In an effort to draw tourists away from the reef, thereby giving it a chance to recuperate, an underwater sculpture museum has been created and placed in the National Marine Park off the coast of Cancun. When complete, the art-meets-science project will be composed of 400 permanent life-size sculptures on sandy areas close to Isla Mujeres, Punta Cancun and Punta Nizuc. And here’s the best part – they are made of specialized materials used to promote coral life. The statues will actually form a reef structure for marine life to colonize and inhabit. Very cool!

If you go to Mexico, be sure to sample some elote, Mexican corn that is usually available on a stick from street vendors. My family loves it so much we make it at home. Healthy? No…not one bit.
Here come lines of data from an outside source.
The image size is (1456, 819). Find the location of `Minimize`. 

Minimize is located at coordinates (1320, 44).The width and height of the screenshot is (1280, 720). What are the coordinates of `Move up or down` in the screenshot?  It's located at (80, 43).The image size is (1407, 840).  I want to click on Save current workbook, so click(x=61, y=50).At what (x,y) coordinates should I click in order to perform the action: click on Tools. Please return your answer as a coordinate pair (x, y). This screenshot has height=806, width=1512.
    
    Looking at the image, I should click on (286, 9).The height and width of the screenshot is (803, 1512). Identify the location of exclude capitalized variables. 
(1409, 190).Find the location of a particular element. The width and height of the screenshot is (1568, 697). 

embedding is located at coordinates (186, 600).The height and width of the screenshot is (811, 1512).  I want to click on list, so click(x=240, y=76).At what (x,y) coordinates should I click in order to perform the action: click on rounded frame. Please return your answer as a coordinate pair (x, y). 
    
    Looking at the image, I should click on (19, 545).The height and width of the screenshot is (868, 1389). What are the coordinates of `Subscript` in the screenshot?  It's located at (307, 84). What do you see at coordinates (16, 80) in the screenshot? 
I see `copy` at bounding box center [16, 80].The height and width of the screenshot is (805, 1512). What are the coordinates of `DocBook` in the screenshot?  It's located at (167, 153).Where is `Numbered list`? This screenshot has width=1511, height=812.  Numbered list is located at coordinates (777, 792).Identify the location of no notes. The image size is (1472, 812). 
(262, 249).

Delicious? Absolutamente!

Elote (Mexican corn)

Corn on the cob
Melted butter or margarine
Cotija cheese
Chili piquin
Lime wedges (optional)

Boil corn on the cob until done. Spread with thin layer of mayonnaise. Sprinkle with cheese. Drizzle with melted butter. Sprinkle with chili piquin, as much or as little as you desire. You can finish it off with a drizzle of lime, which I haven’t tried yet, but it sounds pretty good. This stuff is amazing and addictive! Many thanks to my niece, Laura Ortiz, for introducing me to this family favorite.

1 comment:

  1. We used to roast corn over the campfire when I was growing up. A few years ago I interviewed a priest who lived in Chile - that was the first time I learned how they use the juice of limes and lemons as a natural method of "cooking" fish.